To a remarkable degree though, The Simpsons franchise has managed to have it both ways throughout the years, emerging with cred intact — it’s one of those shows that even people who don’t watch TV used to watch — and this in spite of irresponsible branding as unconscionable as anything spawned in the offices of Jim Davis’ Paws, Inc. (The Simpsons Sing the Blues, branded 7-Elevens, Bart’s Nightmare for the SEGA Genesis and a truly awful Konami arcade game, hawking Butterfinger bars…). What’s largely missing in the press’ wreathing The Simpsons in American Masterpiece laurels is a touch of phlegmatic distance; a comparison to Bill Watterson, the other great man of American popular cartooning over the last 20 years, might be instructive. Watterson’s Calvin is roughly a contemporary of Bart Simpson, born into syndication in late 1985, but his creator did not license out his meal ticket, taking a vocal stance against such filthy lucre that speaks louder than quite a bit of “satire.” (Not that Watterson’s scruples have prevented his creation from showing up in the rear windshield of every pickup in America, peeing on most anything you could think of.)

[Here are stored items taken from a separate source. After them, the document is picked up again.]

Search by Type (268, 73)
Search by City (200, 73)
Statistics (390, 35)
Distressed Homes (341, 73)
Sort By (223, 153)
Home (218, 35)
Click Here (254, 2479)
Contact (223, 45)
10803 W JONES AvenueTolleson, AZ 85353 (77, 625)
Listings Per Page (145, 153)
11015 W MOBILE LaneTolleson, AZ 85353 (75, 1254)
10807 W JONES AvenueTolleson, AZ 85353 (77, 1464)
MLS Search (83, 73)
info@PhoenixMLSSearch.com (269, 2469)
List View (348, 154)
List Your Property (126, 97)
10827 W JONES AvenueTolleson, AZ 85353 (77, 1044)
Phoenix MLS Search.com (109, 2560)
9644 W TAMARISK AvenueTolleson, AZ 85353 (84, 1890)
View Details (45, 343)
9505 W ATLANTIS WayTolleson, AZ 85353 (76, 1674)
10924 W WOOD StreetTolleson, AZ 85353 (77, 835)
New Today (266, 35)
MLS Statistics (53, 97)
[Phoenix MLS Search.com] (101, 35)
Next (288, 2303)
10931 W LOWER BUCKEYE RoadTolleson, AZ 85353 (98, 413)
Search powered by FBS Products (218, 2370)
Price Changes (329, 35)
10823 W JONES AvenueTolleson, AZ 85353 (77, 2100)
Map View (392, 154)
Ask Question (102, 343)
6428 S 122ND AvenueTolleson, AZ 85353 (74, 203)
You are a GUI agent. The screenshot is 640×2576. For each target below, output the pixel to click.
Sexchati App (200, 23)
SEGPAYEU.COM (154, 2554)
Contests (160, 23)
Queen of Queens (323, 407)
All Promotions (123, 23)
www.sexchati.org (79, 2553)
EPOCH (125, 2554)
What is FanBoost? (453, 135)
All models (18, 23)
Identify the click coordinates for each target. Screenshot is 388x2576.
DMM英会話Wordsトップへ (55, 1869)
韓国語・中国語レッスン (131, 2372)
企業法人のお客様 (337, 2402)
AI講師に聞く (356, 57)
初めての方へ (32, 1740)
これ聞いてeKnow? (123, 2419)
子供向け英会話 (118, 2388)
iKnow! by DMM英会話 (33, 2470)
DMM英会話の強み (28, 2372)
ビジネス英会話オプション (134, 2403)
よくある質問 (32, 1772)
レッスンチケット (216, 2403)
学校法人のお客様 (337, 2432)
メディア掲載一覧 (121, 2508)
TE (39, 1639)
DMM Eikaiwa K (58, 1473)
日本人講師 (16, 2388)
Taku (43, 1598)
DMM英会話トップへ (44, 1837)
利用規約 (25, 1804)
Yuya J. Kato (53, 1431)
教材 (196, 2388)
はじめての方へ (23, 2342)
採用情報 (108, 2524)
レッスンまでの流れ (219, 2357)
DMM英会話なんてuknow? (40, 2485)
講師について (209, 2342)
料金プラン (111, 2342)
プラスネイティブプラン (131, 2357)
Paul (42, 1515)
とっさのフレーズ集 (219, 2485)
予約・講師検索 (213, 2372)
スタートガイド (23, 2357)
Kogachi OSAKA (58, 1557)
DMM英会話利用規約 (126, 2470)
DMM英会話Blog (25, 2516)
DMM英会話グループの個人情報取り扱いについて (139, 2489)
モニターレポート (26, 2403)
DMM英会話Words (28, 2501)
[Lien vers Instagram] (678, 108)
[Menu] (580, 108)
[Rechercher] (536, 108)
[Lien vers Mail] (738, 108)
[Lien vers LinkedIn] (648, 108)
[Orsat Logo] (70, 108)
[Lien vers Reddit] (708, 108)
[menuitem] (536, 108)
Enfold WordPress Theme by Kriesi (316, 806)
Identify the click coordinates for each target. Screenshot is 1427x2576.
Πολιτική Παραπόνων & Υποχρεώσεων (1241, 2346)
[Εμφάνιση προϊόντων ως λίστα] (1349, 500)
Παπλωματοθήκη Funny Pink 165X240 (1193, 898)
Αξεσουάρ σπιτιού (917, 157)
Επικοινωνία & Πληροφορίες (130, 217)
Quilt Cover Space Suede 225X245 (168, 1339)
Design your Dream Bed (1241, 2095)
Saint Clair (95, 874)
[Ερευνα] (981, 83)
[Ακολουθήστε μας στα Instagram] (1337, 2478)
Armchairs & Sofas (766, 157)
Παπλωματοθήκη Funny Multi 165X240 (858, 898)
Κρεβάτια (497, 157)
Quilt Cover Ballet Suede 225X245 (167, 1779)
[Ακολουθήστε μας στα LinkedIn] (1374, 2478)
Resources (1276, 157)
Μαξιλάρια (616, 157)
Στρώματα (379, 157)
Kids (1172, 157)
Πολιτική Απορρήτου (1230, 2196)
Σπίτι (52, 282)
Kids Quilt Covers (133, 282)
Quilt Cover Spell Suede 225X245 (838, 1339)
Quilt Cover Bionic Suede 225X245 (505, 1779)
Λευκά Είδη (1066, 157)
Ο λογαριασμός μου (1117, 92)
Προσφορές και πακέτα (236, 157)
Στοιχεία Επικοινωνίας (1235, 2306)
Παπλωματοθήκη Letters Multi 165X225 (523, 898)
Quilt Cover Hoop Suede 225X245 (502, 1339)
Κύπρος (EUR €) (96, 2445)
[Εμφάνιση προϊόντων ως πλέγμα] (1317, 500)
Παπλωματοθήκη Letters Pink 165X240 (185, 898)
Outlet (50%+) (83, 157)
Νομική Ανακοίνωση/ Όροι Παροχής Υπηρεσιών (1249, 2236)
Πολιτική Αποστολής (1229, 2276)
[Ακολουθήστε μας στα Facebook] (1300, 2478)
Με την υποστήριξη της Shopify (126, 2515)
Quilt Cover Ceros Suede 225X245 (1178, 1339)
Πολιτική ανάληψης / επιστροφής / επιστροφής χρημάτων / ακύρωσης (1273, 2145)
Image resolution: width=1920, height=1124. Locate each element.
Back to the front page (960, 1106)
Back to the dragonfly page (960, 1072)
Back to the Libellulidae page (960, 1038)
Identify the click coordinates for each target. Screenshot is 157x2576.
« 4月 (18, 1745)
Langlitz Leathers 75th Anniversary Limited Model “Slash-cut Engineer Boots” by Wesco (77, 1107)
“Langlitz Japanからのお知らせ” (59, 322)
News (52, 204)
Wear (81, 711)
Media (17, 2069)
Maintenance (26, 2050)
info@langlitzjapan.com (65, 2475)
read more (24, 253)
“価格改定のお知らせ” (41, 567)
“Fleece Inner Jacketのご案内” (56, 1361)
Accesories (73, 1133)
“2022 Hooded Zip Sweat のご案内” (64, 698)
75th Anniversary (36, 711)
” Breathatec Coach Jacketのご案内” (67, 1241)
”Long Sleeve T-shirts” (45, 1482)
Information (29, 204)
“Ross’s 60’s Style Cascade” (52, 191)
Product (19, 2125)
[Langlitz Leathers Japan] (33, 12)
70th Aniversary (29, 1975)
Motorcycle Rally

Which brings us to The Simpsons Movie, the latest tie-in, born of a Groening storyline, then filigreed with gags by a brain trust of 11 series’ veterans, including Mirkin and stalwart John Schwartzwelder, (Here again is evidence that The Simpsons receives an unprecedented amount of good faith from critics: Any other movie to come so crowded with screenwriter credits would immediately be taken as a sign of desperation.) Despite an opening self-reflexive gag, in which Homer turns to chastise the audience of an Itchy and Scratchy Movie for “paying for something they get for free on TV,” the film takes its duty to deliver sheer scale seriously. It is big, bombastic and genuinely jazzed on the possibilities of filling all that Widescreen space. When the credits roll, here’s what the scoreboard’s like: a few good jokes tartly tossed off (the clientele of a bar and a church switching in a panic with the news of incoming disaster), as well as a plenty of middling ones (Spider-Pig, pushed heavy in TV spots and brought out for one curtain call too many) and an over-abundance of interminable Homer-fall-down-go-boom gags, always a staple of the program, though ever-more-heavily relied on. The consensus is right: It’s only pretty funny, which is all it needed to be.